Our Work
We create spaces that focus on cultivating and nurturing the changemaker/organizer above the impact that they will make in their neighborhood. Our spaces spark remembrance, re-imagination, and response within youth to first examine their relationship to themselves, then the people closest to them, and finally, their neighborhood.
The Neighbors Market
The Neighbors Market is an incubator to understand the food needs of North Shore neighborhoods and street corners and to radically imagine long-term and sustainable solutions. This pop-up seasonal market takes place in food hubs across the North Shore in neighborhoods that face extreme food injustice. Our markets provide access to fresh and culturally-diverse produce from our garden bed; cooking demonstrations for low-cost, seasonal, and healthy meals; and gardening and seed demonstrations.
Community Organizing
Bi-annual Community-based Projects: At the end of the Forgotten Foods fellowship and FFAY Internship, the Forgotten Foods team leverages youth participatory action research to identify a 1-2 year long community organizing problem that addresses the root cause issues of food access in Staten Island. Former fellows and interns, who are trained in community organizing skills, are onboarded as project coordinators and managers and added into the organization’s base. Together, youth and young adults wage campaigns to transform Staten Island’s food systems, neighborhood spaces, and culture.
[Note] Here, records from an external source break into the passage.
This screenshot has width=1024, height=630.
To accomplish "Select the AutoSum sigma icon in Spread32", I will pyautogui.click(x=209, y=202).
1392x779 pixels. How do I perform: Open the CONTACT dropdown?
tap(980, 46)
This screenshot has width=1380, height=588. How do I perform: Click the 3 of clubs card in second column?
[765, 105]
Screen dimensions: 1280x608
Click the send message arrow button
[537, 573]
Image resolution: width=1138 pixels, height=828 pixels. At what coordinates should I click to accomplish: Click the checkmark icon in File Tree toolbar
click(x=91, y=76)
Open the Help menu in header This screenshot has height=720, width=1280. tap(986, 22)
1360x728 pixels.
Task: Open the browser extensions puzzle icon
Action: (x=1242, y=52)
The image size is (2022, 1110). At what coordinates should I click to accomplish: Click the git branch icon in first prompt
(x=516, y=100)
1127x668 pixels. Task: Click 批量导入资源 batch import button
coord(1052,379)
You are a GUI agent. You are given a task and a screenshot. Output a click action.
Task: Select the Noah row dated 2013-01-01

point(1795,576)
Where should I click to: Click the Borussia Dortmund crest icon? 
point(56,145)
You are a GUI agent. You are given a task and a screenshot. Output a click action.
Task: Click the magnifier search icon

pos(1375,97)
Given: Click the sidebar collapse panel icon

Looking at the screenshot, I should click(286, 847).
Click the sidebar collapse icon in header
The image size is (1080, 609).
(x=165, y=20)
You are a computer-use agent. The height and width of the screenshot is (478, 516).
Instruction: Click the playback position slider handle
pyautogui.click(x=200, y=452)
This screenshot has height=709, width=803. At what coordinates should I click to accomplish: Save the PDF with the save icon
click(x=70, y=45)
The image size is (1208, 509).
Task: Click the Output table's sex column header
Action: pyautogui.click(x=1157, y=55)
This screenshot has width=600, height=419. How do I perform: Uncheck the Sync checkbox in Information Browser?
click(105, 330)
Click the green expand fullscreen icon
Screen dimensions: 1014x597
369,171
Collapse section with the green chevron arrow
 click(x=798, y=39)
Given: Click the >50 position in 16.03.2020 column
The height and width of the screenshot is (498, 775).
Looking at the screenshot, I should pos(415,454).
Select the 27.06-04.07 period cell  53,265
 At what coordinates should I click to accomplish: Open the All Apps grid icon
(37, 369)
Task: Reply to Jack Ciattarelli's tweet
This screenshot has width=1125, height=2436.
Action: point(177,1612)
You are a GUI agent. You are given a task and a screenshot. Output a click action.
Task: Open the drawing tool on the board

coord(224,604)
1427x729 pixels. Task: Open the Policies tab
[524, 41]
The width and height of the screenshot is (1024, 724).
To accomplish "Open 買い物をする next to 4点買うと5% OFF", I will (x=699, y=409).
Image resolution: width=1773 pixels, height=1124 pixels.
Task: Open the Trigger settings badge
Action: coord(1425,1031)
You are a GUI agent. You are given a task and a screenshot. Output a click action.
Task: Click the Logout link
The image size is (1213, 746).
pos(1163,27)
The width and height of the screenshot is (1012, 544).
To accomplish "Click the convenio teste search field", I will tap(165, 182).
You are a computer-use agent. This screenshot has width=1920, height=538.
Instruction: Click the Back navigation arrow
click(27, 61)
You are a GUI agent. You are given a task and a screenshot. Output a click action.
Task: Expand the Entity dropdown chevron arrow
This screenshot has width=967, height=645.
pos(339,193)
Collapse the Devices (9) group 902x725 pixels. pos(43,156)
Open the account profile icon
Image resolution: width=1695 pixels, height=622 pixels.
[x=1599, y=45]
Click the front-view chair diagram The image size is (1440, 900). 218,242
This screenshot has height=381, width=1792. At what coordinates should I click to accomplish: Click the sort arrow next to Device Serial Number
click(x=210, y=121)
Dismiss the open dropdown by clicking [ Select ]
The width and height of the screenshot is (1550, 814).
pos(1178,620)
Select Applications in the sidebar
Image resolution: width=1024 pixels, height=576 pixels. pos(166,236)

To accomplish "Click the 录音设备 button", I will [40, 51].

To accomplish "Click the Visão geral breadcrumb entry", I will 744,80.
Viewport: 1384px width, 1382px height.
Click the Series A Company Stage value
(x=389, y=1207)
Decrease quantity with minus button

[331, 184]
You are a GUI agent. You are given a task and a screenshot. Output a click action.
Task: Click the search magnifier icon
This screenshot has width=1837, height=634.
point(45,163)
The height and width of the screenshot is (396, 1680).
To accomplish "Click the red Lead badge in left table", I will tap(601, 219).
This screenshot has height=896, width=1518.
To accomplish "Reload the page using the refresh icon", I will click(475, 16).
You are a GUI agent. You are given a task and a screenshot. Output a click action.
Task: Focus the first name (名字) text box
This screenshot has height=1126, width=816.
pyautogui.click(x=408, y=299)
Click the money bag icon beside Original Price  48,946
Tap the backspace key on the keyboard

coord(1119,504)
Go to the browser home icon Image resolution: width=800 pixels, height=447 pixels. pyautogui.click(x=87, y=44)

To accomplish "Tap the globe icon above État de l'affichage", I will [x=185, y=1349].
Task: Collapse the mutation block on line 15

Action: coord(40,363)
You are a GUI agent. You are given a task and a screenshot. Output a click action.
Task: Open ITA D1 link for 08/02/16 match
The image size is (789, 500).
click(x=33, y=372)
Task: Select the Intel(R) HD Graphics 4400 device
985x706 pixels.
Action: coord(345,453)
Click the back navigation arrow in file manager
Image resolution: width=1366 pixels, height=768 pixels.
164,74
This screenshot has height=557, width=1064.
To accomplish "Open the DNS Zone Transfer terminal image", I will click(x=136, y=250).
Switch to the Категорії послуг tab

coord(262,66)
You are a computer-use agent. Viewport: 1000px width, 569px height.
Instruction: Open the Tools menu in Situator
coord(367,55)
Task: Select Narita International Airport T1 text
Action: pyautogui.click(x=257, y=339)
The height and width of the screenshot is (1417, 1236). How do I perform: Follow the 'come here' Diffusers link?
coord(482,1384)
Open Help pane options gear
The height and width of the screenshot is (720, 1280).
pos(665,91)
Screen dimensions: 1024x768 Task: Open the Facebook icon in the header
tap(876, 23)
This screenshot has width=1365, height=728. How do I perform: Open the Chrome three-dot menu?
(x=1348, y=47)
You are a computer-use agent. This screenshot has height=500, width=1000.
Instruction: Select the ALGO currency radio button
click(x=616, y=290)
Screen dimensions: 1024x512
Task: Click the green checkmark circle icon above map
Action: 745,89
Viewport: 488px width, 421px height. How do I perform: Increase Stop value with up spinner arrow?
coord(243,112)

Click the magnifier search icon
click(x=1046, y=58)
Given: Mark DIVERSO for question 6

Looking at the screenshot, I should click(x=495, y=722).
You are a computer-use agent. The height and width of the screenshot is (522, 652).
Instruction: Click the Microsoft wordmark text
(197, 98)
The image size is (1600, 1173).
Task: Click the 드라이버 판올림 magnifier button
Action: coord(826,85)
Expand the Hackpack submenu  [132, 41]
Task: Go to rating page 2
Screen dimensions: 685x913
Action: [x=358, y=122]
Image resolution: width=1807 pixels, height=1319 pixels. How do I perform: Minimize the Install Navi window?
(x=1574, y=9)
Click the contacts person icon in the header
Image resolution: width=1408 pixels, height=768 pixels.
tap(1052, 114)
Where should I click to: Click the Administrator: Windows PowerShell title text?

In 2024, youth-centered their campaign efforts on making Stapleton’s green and open spaces more accessible and welcoming to its residents. The group is currently working on launching a campaign to repair Hill Street Garden, a local garden located on the North Shore. The Forgotten Foods team is collaborating with Hill Street to repair the garden’s internal structures, policies, and physical layout to make it more accessible, inclusive, and welcoming to the surrounding community. They plan to extend this campaign to include advocating for the redesign of Tappen Park based on community feedback and participation.